* What you should do
Can you write out the material between the lines holding "Screen dimensions: 1000x564" and "Show more layers option 1372x891 pixels.", inclusive, keeping the requests unchanged but scaling every answer coordinate by 2.1 and rounding it to a whole number, with halves rounded up? Return only those lines, without the pictures.
━━━ Available data ━━━
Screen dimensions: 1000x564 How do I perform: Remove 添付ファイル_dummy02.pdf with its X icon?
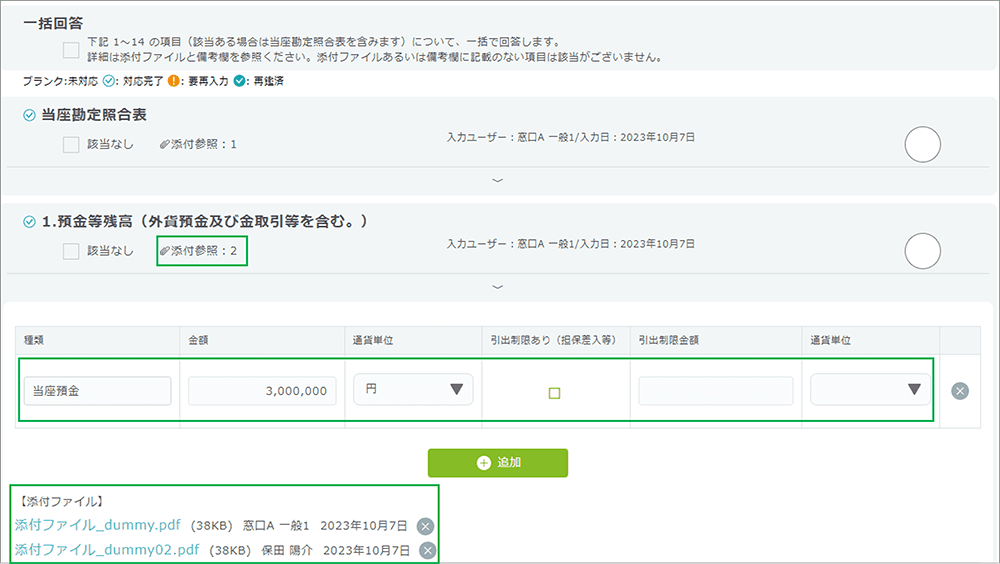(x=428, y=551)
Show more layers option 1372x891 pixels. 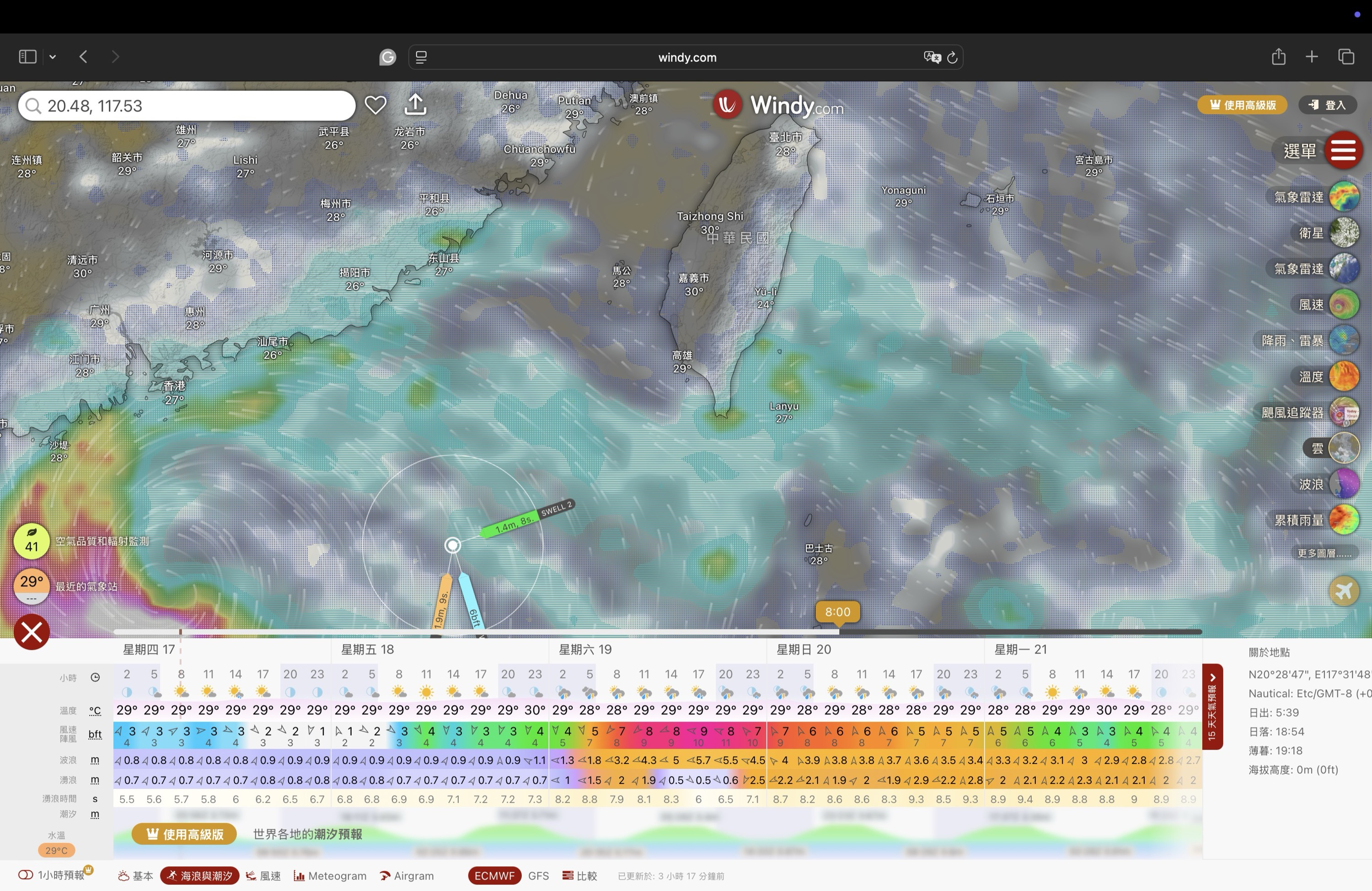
━━━
━━━ Available data ━━━
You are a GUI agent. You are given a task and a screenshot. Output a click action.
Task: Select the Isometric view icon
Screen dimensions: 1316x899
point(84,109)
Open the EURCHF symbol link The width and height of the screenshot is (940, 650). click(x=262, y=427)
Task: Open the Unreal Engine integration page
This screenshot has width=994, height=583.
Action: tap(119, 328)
━━━
━━━ Available data ━━━
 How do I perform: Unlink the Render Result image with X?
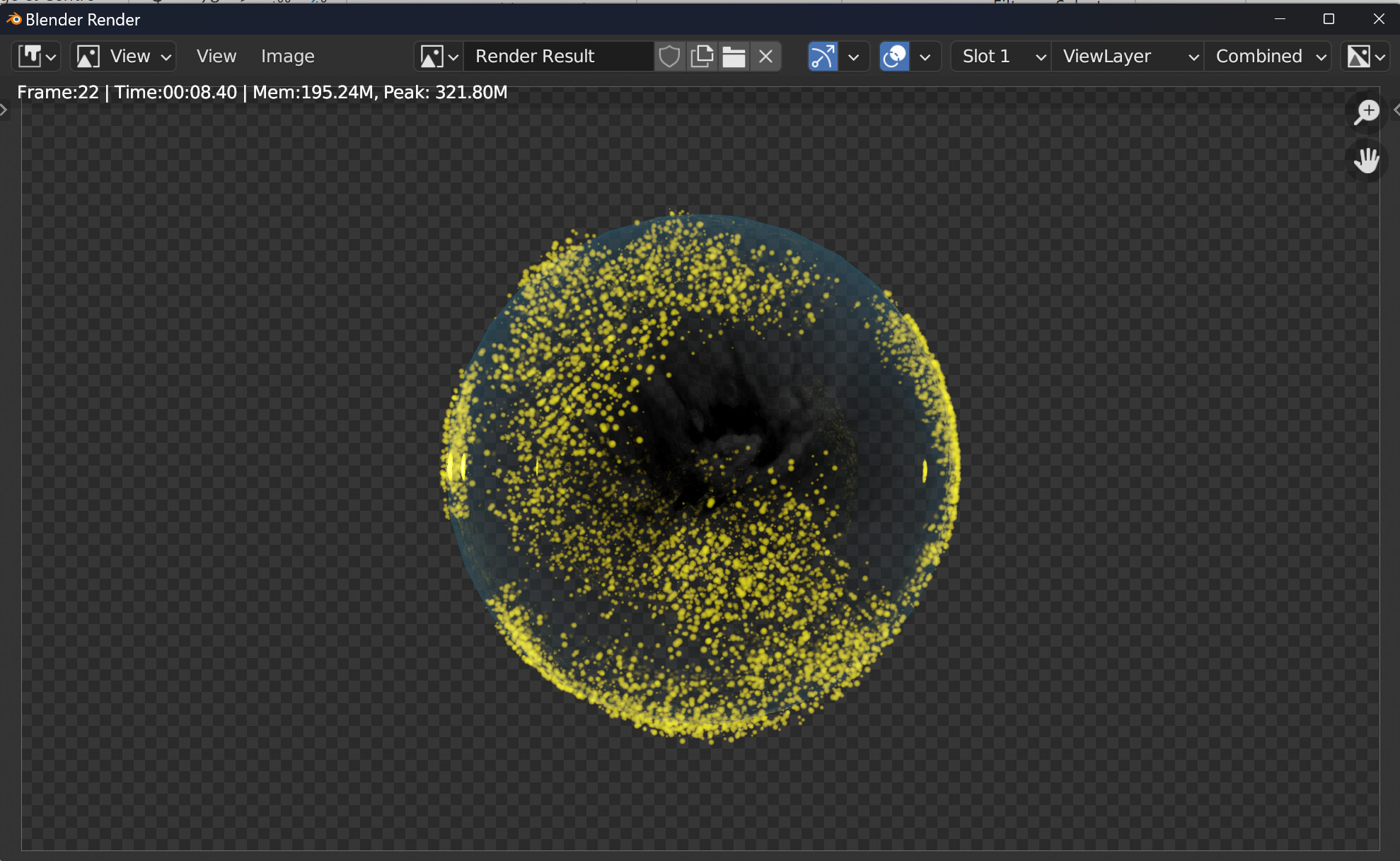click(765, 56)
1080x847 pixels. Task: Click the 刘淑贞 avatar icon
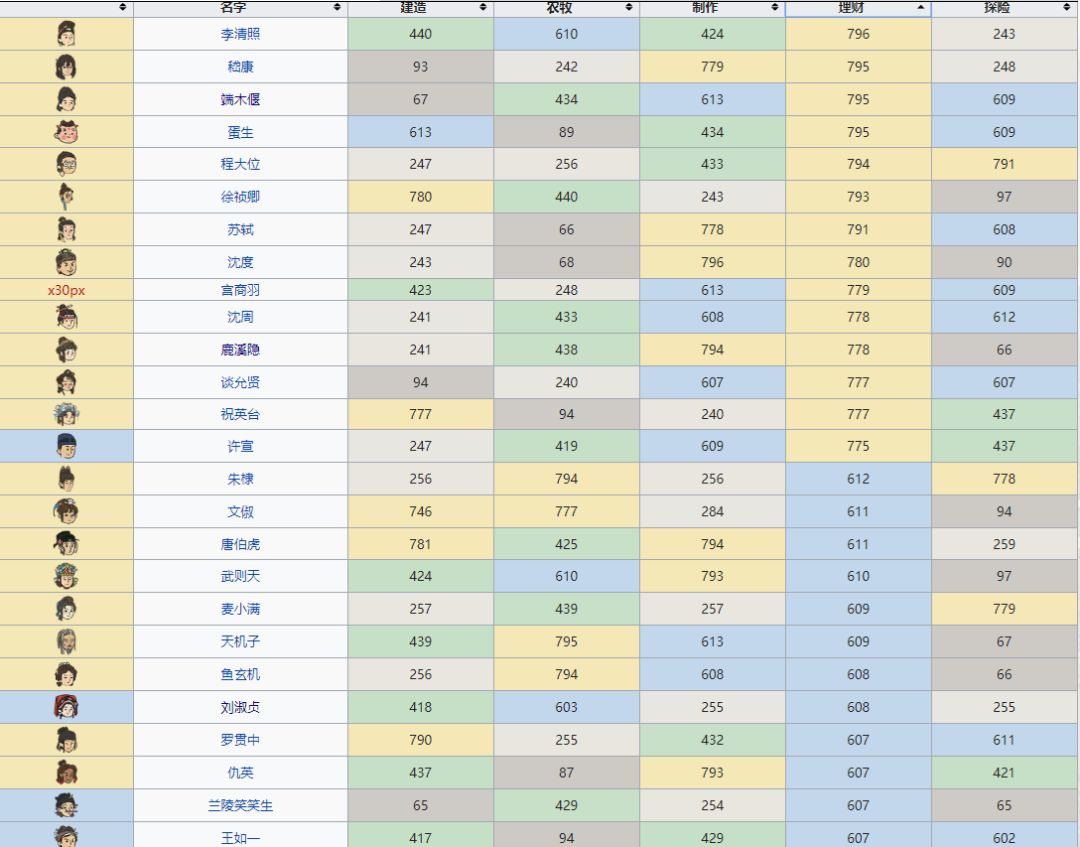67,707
━━━
* Solved problem
Screen dimensions: 1000x564 How do I perform: Remove 添付ファイル_dummy02.pdf with its X icon?
(x=899, y=1157)
Show more layers option 1372x891 pixels. 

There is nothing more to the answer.